It is important to note that one NEAR/7 two NEAR/7 three is not exactly equivalent to "one two three"~7. The key difference is that the proximity operator allows up to 6 non-matching words between all three matching words, while the version with NEAR is less restrictive: it permits up to 6 words between one and two, and then up to 6 more between that two-word match and three.

NOTNEAR operator

Church NOTNEAR/3 street

The NOTNEAR operator serves as a negative assertion. It matches a document when the left argument is present and either the right argument is absent from the document or the right argument is a specified distance away from the end of the left matched argument. The distance is denoted in words.
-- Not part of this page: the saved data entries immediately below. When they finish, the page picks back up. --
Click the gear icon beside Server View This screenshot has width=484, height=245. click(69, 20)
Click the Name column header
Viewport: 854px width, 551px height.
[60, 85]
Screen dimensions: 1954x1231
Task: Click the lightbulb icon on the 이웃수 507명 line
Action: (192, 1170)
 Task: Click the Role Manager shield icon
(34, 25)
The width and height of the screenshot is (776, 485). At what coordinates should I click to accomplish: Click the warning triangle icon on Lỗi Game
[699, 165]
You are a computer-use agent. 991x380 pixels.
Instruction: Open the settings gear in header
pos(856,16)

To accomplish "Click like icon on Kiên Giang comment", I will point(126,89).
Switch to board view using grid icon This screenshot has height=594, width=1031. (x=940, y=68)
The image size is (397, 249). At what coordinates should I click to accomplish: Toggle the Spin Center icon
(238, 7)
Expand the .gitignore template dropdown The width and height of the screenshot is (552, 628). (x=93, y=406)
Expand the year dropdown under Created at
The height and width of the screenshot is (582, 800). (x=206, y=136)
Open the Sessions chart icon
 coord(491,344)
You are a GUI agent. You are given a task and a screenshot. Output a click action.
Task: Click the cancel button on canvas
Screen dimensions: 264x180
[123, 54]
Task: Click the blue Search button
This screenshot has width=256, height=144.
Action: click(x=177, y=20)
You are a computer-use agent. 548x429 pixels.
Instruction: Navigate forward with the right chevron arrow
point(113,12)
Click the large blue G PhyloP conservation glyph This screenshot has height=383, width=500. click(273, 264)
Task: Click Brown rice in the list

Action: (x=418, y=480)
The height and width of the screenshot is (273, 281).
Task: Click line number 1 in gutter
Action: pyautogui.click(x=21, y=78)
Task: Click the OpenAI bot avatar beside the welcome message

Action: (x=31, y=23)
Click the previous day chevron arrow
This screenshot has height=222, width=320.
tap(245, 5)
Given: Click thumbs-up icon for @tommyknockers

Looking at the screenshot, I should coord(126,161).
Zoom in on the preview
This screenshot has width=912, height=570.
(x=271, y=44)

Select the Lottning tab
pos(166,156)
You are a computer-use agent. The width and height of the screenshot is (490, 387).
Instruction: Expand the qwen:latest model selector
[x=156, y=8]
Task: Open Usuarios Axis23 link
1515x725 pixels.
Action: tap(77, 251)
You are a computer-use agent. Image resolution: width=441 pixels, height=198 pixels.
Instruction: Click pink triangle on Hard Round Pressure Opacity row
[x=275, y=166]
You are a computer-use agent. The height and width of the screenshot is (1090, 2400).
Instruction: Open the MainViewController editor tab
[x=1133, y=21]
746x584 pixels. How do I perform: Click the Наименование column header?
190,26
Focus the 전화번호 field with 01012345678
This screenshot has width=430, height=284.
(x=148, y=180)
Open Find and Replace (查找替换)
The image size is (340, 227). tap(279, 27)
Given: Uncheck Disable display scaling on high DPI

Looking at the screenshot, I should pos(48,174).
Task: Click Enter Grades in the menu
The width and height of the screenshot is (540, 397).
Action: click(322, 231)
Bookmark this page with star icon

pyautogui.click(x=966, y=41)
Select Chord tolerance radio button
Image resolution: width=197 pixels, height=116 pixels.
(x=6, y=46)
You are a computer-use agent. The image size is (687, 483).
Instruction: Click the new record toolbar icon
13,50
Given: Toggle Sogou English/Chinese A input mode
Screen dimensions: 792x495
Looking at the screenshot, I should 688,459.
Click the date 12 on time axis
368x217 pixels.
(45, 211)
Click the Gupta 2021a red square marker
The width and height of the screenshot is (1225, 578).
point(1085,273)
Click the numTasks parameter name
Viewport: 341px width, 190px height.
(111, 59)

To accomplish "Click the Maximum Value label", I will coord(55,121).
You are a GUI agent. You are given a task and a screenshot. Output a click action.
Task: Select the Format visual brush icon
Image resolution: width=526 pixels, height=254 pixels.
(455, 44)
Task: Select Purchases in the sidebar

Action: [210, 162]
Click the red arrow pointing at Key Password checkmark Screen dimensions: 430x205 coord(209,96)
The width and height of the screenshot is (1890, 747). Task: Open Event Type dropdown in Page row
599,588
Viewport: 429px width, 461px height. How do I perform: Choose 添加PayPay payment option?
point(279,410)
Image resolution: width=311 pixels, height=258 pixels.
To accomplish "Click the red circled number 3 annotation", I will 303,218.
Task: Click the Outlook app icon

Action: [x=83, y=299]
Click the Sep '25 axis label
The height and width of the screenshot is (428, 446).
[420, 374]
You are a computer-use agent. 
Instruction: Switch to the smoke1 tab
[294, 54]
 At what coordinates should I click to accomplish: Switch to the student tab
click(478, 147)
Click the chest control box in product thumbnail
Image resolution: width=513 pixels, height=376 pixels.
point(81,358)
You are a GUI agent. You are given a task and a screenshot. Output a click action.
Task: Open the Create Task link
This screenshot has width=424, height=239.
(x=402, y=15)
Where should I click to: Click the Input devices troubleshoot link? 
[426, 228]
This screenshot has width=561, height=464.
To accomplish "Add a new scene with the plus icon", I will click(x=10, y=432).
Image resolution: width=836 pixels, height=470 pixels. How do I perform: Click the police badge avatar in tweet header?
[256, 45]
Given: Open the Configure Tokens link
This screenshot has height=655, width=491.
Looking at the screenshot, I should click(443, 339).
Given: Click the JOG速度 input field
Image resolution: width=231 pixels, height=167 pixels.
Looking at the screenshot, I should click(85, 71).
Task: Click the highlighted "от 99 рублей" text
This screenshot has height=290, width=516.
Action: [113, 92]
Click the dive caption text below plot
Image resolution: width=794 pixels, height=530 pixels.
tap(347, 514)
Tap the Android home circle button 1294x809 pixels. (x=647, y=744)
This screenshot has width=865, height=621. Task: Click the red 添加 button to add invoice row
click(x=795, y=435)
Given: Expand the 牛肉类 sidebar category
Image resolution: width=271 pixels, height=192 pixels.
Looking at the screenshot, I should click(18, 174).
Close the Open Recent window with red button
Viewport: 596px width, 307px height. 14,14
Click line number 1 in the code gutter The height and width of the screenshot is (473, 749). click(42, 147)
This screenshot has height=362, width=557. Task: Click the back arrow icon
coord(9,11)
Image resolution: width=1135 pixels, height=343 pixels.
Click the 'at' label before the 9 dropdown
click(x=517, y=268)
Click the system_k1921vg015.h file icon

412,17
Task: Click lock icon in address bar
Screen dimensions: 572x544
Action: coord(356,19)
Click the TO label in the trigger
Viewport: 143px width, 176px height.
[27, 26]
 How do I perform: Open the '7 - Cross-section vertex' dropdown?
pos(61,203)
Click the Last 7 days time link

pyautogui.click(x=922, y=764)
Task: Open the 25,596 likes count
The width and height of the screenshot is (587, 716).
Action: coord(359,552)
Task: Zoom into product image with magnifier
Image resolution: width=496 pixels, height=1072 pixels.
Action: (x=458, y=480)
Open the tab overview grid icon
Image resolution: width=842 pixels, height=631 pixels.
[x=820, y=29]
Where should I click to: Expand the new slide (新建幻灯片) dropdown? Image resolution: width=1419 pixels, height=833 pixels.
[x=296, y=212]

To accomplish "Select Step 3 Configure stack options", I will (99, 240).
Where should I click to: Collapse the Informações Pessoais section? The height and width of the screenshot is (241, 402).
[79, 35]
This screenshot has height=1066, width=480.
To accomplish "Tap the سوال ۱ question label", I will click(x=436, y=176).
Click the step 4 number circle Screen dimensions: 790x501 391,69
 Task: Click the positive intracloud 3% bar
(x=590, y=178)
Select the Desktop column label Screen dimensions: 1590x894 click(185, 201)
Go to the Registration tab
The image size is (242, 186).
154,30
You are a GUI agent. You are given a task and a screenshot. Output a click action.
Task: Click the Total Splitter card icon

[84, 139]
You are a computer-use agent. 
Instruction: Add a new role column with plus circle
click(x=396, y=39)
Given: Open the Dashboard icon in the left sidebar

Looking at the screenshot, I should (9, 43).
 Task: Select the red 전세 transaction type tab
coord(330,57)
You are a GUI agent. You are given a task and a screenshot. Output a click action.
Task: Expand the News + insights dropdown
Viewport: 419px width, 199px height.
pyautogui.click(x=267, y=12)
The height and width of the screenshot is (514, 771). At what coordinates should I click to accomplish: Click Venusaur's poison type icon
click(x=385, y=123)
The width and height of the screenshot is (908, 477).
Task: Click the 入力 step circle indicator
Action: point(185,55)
The syntax is NOTNEAR/N, which is case-sensitive and does not permit spaces between the NOTNEAR keyword, slash sign, and distance value. Both arguments of this operator can be terms or any operators or group of operators.

SENTENCE and PARAGRAPH operators

all SENTENCE words SENTENCE "in one sentence"
"Bill Gates" PARAGRAPH "Steve Jobs"

The SENTENCE and PARAGRAPH operators match a document when both of their arguments are within the same sentence or the same paragraph of text, respectively. These arguments can be keywords, phrases, or instances of the same operator.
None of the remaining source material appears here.